In [12], multiple classifiers are trained for some common human postures. In the testing phase, when an image is given, its overall pose is determined using the above mentioned classifiers. Then, the best contour which is matched with the edge of the image is retrieved. This matching is done by traversing a hierarchical clustering structure. These trees are constructed for each common posture separately. This contour provides a more accurate posture of the person.

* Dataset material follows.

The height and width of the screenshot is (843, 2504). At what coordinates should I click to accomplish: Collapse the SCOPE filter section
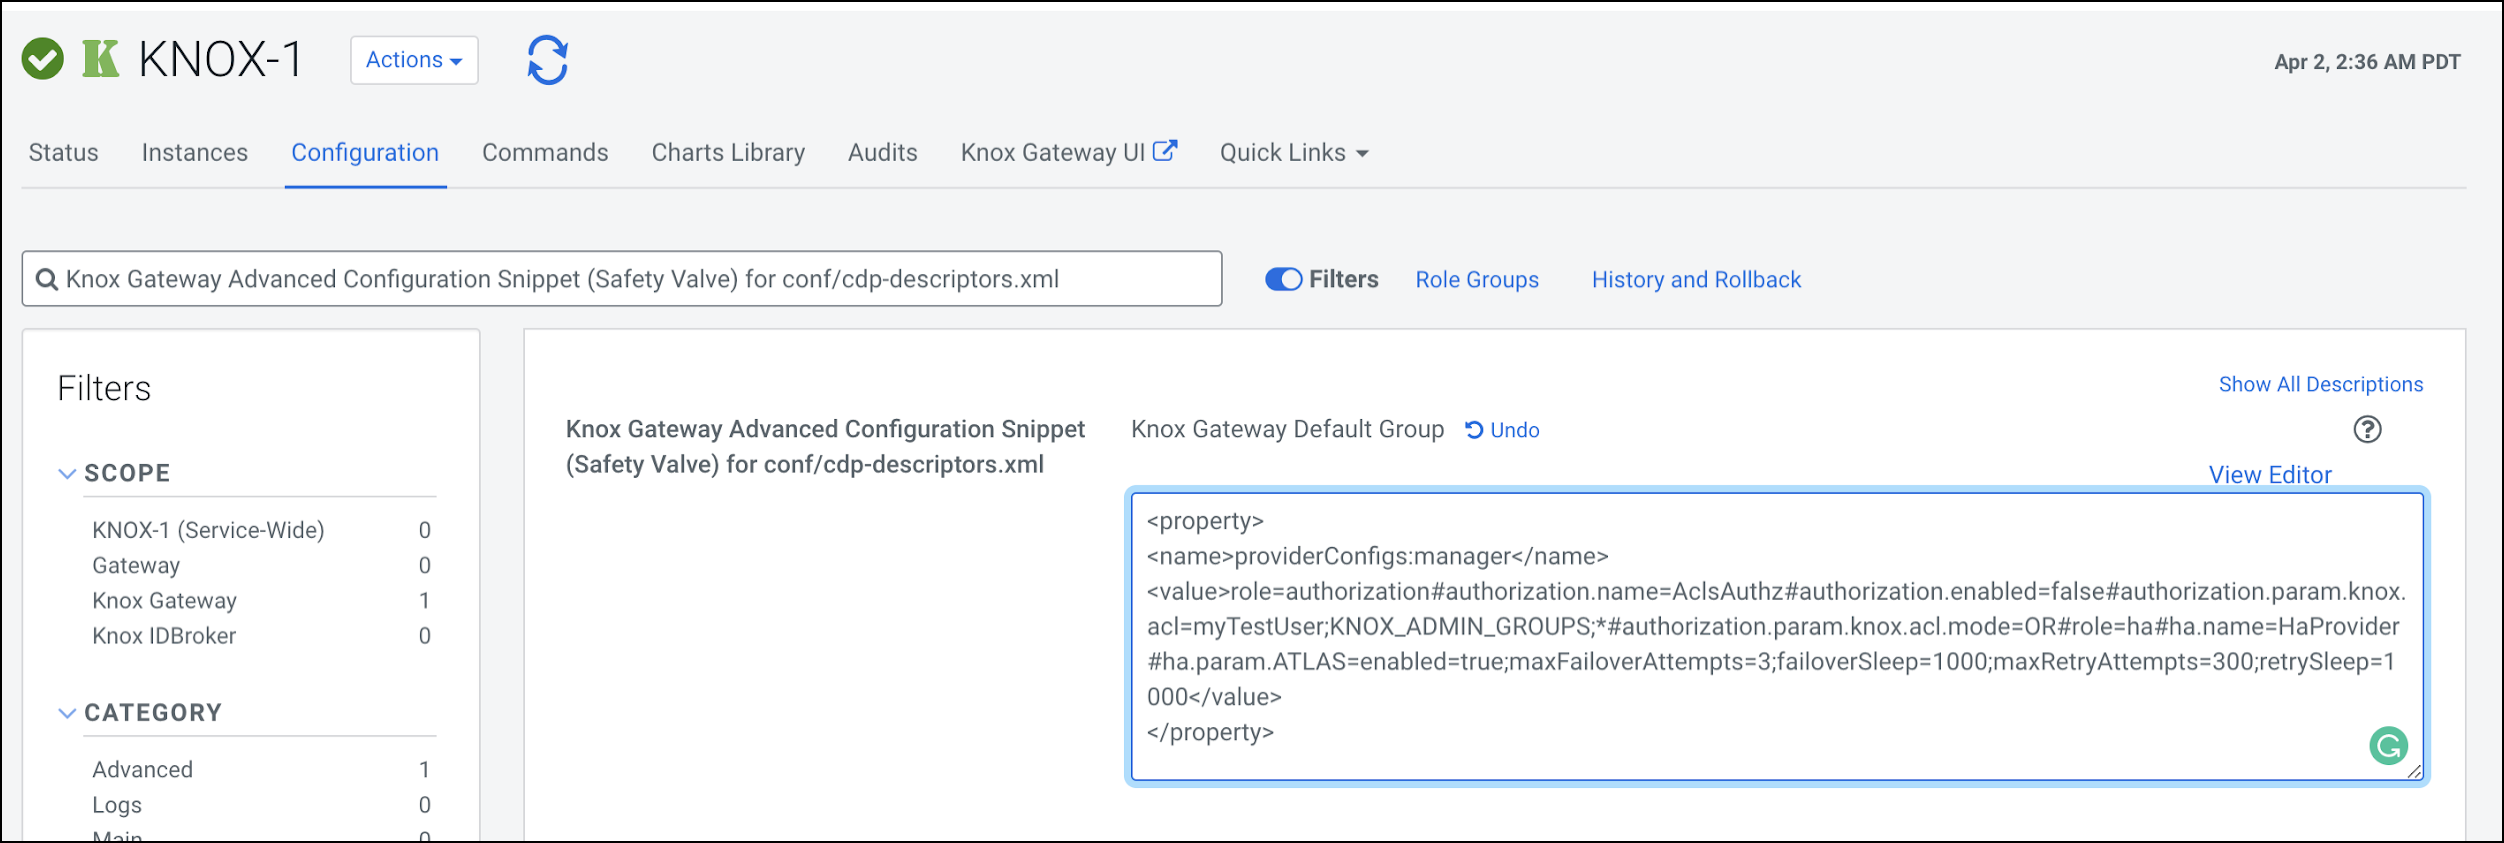pos(67,473)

Some approaches apply a postprocessing on output of the classification. In these methods the output of the classifiers are a real value that determines a confidence level of classification [3, 8]. These works estimate a global continuous probability density function using a mixture of Gaussian distributions. In [3], a set of extremely randomized trees classifiers are trained on HOG feature in quantized directions and finally, the exact direction is calculated by the above mentioned method.

3 Proposed method

In the proposed method, body orientation estimation is formulated as a classification problem. For this purpose, we quantize the orientation in eight directions. The classification system consists of two main parts: feature selection and the use of a discriminative model. HOG descriptor is used as the basis feature. This descriptor is calculated over four regions in bounding box of the subject. Two types of regions are considered in the proposed method: static and dynamic regions. The dynamic region should be first localized. This localization is performed efficiently in our proposed method. Logistic regression as a discriminative model has been used for both the classification task and localization of the dynamic region. We show that this classifier is efficient in classification performance and time complexity. Four classifiers corresponding to the four regions are trained using the HOG feature. Finally we combine outputs of the four classifiers in an ensemble method. The HOG descriptor and multinominal logistic regression are introduced in the following subsections.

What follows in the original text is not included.